→ The records:

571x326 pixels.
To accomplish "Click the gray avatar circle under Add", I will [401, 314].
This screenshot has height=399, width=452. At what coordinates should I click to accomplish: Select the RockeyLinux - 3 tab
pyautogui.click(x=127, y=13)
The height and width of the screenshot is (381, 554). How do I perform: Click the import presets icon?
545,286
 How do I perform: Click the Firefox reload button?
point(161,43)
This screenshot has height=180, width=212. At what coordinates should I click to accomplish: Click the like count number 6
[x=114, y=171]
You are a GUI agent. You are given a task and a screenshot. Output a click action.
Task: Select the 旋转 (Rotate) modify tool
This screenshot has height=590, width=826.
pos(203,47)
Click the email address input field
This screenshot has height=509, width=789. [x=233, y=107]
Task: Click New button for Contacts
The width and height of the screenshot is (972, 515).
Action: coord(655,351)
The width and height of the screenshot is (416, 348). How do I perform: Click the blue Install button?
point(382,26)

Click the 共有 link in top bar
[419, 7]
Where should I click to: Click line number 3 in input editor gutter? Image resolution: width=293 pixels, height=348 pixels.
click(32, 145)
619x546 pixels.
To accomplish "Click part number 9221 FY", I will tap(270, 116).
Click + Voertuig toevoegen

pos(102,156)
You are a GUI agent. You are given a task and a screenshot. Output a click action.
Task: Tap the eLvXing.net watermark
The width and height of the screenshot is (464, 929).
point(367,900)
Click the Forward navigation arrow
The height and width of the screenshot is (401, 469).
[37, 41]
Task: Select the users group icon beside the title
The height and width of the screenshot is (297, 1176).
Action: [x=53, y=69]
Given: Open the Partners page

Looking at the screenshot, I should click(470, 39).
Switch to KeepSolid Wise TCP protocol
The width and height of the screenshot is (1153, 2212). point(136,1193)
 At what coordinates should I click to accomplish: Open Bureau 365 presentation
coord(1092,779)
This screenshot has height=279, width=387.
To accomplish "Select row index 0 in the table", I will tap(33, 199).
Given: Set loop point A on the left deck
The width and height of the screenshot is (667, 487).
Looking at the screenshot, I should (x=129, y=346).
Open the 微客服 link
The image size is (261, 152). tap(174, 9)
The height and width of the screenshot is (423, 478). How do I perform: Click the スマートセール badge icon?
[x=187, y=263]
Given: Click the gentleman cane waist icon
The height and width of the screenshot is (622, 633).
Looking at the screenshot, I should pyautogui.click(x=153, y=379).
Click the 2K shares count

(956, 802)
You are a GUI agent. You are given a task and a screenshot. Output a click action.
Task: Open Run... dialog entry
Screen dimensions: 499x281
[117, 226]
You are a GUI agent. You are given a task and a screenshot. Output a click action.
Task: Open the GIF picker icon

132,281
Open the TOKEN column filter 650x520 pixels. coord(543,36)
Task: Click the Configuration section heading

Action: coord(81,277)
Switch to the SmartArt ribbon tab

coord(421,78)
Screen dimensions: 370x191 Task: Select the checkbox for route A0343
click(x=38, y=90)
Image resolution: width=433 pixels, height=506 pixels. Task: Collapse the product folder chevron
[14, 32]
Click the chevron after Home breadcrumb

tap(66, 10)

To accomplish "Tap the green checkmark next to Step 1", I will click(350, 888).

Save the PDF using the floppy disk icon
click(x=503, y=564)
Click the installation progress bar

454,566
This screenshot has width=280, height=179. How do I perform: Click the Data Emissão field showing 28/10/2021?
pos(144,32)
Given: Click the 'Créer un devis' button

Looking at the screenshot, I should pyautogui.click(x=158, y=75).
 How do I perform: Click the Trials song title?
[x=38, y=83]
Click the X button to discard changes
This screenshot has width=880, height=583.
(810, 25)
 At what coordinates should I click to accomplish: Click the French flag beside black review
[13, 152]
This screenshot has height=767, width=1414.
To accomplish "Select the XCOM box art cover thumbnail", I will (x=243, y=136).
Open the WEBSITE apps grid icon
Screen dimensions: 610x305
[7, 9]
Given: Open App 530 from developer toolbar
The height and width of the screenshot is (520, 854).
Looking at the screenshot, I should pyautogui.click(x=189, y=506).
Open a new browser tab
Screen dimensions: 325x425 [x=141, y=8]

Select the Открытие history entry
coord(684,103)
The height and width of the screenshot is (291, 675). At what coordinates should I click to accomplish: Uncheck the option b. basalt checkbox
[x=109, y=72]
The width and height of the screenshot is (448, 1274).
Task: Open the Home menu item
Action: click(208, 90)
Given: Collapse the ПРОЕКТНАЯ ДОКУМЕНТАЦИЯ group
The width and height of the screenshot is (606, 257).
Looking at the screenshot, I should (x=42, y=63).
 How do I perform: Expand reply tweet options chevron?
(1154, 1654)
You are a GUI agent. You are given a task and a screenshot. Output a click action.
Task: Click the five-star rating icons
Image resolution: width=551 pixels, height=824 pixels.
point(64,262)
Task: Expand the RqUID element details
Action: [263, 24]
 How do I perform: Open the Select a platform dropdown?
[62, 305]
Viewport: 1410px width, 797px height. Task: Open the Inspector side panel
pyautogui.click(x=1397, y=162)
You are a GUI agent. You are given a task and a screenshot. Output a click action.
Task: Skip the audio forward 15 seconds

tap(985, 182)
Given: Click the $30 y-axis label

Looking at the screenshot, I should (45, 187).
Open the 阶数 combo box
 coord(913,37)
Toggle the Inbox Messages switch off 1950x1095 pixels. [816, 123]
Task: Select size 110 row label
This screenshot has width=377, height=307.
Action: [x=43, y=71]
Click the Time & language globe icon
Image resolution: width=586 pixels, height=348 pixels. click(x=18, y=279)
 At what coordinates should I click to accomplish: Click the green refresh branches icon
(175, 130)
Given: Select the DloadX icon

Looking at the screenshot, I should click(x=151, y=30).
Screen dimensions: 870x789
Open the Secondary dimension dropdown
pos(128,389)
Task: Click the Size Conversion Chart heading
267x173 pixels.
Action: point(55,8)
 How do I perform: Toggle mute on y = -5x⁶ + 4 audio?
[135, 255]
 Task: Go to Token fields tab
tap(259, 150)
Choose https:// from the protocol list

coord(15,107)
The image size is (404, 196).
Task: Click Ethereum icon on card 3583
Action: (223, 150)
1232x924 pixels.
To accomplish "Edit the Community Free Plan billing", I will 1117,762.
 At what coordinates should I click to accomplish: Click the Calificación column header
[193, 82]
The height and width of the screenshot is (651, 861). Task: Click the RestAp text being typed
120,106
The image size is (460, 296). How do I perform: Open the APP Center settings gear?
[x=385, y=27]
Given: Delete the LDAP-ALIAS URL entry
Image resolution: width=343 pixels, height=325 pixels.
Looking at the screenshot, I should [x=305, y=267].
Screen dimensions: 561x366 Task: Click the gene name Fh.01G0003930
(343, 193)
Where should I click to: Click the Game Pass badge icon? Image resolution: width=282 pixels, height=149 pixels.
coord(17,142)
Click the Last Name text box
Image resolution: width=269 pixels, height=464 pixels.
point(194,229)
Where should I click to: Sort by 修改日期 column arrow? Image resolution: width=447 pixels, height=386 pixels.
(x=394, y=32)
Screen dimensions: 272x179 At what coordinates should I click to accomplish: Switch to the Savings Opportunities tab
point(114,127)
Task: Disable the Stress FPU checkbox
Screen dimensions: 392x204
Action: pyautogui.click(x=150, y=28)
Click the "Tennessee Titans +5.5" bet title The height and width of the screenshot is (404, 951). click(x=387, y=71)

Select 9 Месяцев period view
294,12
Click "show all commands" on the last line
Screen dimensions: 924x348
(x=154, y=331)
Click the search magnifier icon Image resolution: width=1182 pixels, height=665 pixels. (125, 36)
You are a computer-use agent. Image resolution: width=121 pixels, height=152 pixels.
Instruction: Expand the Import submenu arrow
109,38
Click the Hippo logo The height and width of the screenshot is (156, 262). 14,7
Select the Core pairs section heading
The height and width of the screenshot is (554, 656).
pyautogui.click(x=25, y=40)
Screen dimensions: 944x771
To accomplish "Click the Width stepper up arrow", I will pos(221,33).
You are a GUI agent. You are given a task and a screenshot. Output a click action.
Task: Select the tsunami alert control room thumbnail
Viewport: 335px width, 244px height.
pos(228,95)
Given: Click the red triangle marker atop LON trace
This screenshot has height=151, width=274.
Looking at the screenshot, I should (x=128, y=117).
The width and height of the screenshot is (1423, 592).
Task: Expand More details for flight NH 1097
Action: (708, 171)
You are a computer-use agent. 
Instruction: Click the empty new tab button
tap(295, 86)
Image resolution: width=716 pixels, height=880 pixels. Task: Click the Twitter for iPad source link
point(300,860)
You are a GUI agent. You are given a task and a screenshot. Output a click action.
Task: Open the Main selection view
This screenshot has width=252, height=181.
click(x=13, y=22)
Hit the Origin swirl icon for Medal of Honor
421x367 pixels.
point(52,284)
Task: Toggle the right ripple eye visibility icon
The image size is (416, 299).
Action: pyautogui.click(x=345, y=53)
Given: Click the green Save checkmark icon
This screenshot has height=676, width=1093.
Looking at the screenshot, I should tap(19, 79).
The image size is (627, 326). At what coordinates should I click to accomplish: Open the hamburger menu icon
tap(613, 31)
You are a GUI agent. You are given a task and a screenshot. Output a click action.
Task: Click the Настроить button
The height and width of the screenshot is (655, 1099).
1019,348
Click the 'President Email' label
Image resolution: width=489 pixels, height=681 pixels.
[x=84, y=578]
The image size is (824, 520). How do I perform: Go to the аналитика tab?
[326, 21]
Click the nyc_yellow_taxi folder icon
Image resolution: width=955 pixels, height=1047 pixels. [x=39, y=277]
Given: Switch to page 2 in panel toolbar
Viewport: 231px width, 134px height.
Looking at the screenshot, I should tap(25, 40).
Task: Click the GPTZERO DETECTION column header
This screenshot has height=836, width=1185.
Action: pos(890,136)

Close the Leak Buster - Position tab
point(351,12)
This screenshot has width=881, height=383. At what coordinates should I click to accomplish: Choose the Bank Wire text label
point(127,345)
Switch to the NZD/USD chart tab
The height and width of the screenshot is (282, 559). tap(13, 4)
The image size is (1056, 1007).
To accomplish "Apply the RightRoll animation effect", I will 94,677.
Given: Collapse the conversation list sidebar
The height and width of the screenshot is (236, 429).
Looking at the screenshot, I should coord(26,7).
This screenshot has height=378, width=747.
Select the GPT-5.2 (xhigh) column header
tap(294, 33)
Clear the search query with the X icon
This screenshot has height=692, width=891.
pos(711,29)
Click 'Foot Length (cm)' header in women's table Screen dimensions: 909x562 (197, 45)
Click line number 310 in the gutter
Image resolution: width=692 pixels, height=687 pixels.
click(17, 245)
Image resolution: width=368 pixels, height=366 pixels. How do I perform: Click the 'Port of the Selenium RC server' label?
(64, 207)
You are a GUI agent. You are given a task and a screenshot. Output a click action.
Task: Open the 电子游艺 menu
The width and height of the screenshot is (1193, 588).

→ What you have to do: Every line of the records above where the string "group" is found should be copied.

→ Reply to the exercise:
Task: Select the users group icon beside the title
Given: Collapse the ПРОЕКТНАЯ ДОКУМЕНТАЦИЯ group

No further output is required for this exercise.